All aforementioned works are examples of the non-parametric model approach. In fact, recent trends of ML employment in short-term rockburst belong to non-parametric models. As other different types of ML models, parametric models such as logistic regression (LR), naïve bayes (NB), linear discriminant analysis (LDA), etc. have unique theory bases and processes of modelling in contrast to non-parametric models. Nonetheless, parametric models have been infrequently employed in short-term rockburst risk prediction, which is why it is tempting to explore its significance now. The characteristic of a parametric model is that it learns using a pre-defined functional form with a fixed number of parameters. While parametric models are generally less sensitive to the size of the data than non-parametric models, and it basically assumes the data to follow a normal distribution. On the contrary, non-parametric models do not rely on shape of function and the distribution of data but instead generalise well when the number of data is large enough. As a result, to check the feasibility of the parametric model over the non-parametric model, two types of datasets are prepared that are normally (normally transformed) and non-normally (original) distributed data using a small numbers of samples and inputs.

Rockburst prediction work is often complex and complicated process, and there is no study of parametric models in short-term rockburst prediction. Hence, this work compares the result from a parametric and non-parametric model typified by LR and SVM, respectively. The remainder of this paper is designed as follows: the dataset description section describes the source of data and provides the statistical information of two different datasets; the preliminaries section provides a brief of what are parametric and non-parametric models followed by an elaboration of LR and SVM. In the model building section, both LR and SVM are constructed using two different datasets which are compared and evaluated.

2 Dataset description

The fundamental step for building ML models simply requires data samples to train and test the model.
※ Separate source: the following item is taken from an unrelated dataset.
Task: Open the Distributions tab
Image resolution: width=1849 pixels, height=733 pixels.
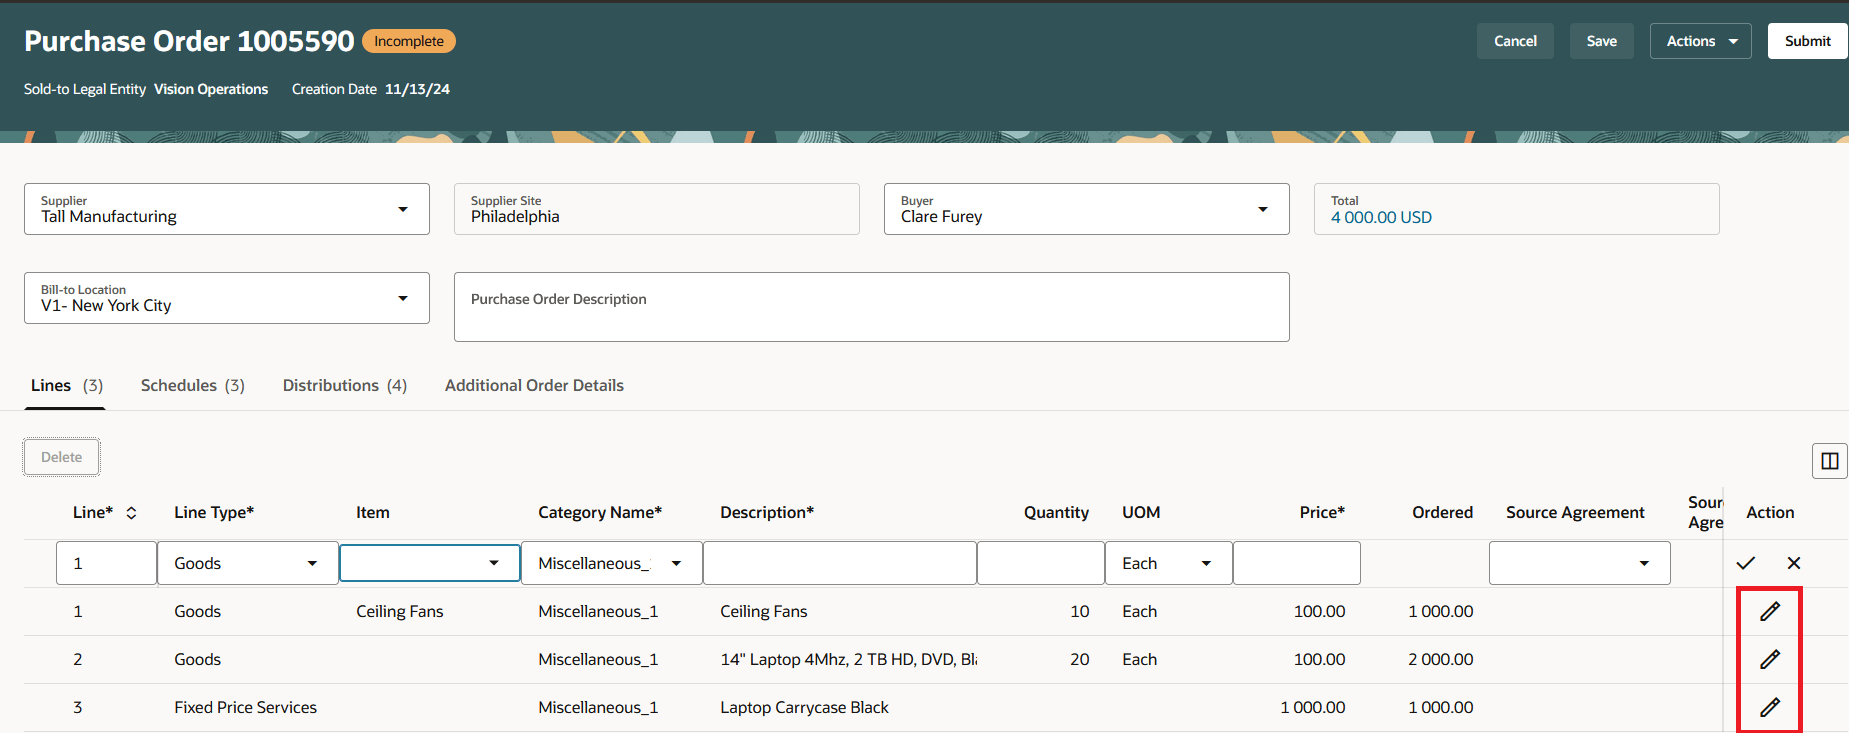Action: pos(345,385)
Therefore, a dataset has been collected by gathering information from the field work and various articles on short-term rockburst based on microseismic parameters.108 case records were gathered from different sources (Feng et al. 2019, 2013; Liu et al. 2021; Zhao et al. 2021) which contains four features, such as cumulative no. of events (CN), cumulative released energy (CE), cumulative apparent volume (CV) and rockburst development day (RD). CN accounts for the number of microfractures during the events, CE tells the amount of radiated energy that measures the fracturing strength of rock mass, CV is the volume of the inelastic deformation which also describes the amount of damage in rock mass and RD refers to an incubation period of incident. In this study two predictors CE and CV are taken in logarithmic form to ensure the constant correlation and make calculation convenient. All of the mentioned input indices are used to predict the target variable “rockburst intensity”. Basically, there are four types of rockburst intensity levels which are categorised relying on the degree of damages. The characteristics of the four intensity levels are shown in Table 1.

Table 1 Characteristics of four rockburst intensity levels (Chen et al. 2015)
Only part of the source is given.